**OBJECTIVE A**
Update the passage on game theory and game design by writing out its text starting at "The question is, what" and ending at "would be bad.", with "paradox" replaced by "contradiction".
**OBJECTIVE B**
According to the passage on game theory and game design, what two kinds of inhabitants live on the strange island in the riddles of Raymond Smullyan's book?
**OBJECTIVE C**
List every character who appears in the old problem in the garden that the passage on game theory and game design quotes.

**PASSAGE PROVIDED**

::::::::

To me, game theory applied to game design is: The science of establishing optimal play in a complex game situation. In this perspective, it is more about understanding a player’s process when he is trying to make the best move. It impacts design in an indirect fashion, but it is still a way to inform it.
The key methods that game theory uses are based on the systematic listing of the different options and their respective payoff, in a matrix or in a tree, depending on the game itself. Way before I heard about game theory, I had used these methods in two contexts. The first was when trying to solve the logic riddles of Raymond Smullyan’s book “What is the title of this book?”. In it, the reader is taken through riddles about the inhabitants of a strange island, that are either knights and speak only the truth, or knaves that always lie. One of the very first problem goes as such:
According to this old problem, three of the inhabitants -A, B, and C- were standing together in a garden. A stranger passed by and asked A, “Are you a knight or a knave?” A answered, but rather indistinctly, so the stranger could not make out what he said. The stranger than asked B, What did A say?” B replied, “A said that he is a knave.” At this point the third man, C, said, “Don’t believe B; he is lying!”
The question is, what are B and C?
So, let’s evaluate B’s statement, exploring the possibility that he would be right. Then that would mean that A would have said he was a knave, which is impossible as if he was lying, he would be a knight and would have lied, and if he was saying the truth and was thus a knight we would experience a paradox and all life as you know it would stop instantaneously and every molecule in your body would explode at the speed of light, which would be bad.

::::::::

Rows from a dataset
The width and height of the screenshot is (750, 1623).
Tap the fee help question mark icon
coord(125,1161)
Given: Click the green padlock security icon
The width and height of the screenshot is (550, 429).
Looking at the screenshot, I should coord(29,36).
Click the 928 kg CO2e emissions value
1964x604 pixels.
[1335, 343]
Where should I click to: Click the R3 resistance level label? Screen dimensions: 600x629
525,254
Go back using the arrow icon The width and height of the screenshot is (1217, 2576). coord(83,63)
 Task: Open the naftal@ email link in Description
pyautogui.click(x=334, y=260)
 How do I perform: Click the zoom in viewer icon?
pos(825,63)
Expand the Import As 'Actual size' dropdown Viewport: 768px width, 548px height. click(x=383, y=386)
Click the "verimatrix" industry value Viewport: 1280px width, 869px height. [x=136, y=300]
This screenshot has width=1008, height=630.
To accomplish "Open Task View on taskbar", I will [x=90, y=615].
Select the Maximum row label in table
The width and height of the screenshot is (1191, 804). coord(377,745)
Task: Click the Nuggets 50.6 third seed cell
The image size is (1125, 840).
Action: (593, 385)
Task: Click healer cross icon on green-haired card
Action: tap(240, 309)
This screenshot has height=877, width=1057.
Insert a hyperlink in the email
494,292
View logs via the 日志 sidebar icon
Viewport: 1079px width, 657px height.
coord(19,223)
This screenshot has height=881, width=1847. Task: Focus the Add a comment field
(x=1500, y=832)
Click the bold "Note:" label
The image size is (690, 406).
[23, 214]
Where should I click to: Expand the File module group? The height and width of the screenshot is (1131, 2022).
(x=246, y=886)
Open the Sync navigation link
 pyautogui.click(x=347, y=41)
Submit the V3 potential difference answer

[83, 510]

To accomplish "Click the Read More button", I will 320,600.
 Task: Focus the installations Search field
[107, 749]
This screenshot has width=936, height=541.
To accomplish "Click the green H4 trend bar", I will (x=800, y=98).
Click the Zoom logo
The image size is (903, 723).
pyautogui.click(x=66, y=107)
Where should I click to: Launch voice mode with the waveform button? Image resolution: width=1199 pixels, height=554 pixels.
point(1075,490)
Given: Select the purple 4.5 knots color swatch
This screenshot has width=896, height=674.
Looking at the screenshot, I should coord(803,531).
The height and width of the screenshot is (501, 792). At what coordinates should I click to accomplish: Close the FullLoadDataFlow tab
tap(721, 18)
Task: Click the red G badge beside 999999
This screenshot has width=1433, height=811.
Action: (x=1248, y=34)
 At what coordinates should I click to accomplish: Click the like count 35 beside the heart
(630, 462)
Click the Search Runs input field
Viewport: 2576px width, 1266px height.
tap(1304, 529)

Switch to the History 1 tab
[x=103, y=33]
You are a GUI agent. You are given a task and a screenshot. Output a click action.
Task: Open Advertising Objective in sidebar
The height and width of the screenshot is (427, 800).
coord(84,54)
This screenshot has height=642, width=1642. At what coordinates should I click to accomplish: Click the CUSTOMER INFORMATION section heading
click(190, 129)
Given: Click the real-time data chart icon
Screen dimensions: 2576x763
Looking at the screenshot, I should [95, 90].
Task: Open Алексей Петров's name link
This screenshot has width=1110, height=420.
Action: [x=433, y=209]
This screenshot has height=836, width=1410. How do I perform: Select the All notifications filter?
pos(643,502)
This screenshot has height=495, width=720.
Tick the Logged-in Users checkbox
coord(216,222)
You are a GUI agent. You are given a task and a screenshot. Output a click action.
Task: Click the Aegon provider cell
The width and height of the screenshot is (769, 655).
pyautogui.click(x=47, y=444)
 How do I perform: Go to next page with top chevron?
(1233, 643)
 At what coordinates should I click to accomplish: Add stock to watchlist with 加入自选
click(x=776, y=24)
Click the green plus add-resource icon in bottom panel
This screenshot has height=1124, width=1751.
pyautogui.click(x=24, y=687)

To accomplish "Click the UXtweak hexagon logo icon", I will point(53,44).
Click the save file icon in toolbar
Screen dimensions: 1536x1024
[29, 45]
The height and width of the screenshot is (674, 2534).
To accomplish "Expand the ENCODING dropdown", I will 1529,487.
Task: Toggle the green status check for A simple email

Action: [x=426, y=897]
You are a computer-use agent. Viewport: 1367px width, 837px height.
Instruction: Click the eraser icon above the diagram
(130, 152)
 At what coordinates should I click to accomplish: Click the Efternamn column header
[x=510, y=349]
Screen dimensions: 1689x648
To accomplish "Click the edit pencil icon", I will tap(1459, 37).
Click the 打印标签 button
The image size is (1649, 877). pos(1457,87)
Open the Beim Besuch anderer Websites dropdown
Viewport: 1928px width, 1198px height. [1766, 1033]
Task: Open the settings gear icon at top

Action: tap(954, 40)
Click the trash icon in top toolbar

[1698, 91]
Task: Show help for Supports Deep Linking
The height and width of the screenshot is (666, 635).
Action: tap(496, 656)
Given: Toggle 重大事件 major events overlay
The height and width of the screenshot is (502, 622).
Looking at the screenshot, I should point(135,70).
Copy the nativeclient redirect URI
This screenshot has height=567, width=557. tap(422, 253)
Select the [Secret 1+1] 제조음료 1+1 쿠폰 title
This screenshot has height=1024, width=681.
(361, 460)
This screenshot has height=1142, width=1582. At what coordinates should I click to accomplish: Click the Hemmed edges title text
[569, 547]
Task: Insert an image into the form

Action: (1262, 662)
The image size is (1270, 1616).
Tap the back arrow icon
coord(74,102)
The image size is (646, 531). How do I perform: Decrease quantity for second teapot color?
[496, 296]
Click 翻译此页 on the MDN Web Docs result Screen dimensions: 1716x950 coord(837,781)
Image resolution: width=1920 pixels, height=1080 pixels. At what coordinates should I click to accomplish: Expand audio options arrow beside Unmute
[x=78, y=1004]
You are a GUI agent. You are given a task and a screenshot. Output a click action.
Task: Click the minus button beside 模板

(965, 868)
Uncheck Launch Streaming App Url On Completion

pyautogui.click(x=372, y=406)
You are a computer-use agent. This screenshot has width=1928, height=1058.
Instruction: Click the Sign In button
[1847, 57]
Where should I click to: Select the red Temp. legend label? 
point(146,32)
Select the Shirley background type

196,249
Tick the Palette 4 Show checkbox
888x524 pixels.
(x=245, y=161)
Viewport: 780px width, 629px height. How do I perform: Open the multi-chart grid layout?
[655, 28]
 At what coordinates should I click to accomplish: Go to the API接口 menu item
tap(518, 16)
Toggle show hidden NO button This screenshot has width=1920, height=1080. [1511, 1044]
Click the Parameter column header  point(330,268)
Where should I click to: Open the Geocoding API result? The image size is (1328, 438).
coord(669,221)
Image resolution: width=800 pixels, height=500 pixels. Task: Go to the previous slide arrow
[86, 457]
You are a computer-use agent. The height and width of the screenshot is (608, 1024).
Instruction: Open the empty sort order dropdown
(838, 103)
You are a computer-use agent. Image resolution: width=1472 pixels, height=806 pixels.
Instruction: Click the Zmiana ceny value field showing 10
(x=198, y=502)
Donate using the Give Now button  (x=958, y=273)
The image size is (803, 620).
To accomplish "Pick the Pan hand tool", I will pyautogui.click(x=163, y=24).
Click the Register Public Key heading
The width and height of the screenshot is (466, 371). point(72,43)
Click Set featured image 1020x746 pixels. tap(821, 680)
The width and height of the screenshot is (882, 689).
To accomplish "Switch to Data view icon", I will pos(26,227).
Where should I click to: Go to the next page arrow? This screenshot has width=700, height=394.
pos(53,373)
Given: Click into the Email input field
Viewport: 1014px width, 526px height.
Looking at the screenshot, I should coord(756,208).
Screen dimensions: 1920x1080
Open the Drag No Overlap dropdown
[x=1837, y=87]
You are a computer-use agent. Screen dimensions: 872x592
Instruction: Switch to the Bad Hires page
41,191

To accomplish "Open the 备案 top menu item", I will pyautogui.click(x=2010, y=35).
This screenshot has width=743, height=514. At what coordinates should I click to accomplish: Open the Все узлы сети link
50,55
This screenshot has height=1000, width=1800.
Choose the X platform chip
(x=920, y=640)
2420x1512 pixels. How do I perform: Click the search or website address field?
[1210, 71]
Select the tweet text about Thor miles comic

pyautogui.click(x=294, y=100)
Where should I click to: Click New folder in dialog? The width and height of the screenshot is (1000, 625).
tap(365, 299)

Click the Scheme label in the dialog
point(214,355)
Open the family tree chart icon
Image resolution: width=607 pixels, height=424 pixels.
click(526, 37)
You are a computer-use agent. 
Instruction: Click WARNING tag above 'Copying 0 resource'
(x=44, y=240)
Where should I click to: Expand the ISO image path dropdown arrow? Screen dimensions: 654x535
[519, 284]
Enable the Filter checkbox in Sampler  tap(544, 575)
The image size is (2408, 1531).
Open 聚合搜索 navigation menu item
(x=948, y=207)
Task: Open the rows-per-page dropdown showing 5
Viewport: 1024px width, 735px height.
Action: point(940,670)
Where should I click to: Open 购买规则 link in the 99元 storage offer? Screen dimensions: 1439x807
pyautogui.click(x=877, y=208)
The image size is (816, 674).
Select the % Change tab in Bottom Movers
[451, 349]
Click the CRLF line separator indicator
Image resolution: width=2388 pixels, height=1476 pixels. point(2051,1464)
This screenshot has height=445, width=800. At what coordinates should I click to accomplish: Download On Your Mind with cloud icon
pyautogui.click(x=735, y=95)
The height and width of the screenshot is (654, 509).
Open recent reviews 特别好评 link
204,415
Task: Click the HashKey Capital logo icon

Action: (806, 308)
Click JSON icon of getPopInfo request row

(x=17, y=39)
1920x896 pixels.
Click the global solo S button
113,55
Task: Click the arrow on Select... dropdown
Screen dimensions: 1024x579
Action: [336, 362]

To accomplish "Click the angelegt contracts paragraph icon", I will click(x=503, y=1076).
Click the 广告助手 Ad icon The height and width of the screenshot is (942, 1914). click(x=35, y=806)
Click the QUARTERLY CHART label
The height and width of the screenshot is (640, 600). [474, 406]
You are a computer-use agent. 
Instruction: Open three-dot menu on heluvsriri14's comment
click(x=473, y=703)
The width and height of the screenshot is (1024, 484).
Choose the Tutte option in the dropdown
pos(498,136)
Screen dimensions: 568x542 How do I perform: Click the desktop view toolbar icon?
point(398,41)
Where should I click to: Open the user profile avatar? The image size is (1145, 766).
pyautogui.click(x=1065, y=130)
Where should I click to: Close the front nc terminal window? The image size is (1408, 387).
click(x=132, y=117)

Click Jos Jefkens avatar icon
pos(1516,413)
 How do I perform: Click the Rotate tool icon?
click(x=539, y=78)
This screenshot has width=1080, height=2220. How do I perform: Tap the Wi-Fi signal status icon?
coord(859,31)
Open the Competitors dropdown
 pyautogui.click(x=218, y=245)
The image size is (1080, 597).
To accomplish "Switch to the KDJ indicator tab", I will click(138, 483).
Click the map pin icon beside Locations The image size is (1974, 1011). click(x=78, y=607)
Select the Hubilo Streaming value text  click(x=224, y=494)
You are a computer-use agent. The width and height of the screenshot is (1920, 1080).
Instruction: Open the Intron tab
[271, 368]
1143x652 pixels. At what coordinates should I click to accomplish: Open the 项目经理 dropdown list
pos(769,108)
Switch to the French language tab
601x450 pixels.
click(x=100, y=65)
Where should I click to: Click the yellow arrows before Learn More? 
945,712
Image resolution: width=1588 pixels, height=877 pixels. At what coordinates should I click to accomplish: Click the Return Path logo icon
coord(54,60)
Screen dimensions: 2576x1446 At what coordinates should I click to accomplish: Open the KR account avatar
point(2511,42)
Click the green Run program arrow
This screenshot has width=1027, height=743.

::::::::

**CORRECT RESPONSE A**
The question is, what are B and C?
So, let’s evaluate B’s statement, exploring the possibility that he would be right. Then that would mean that A would have said he was a knave, which is impossible as if he was lying, he would be a knight and would have lied, and if he was saying the truth and was thus a knight we would experience a contradiction and all life as you know it would stop instantaneously and every molecule in your body would explode at the speed of light, which would be bad.

**CORRECT RESPONSE B**
Knights, who speak only the truth, and knaves, who always lie.

**CORRECT RESPONSE C**
A, B, C, the stranger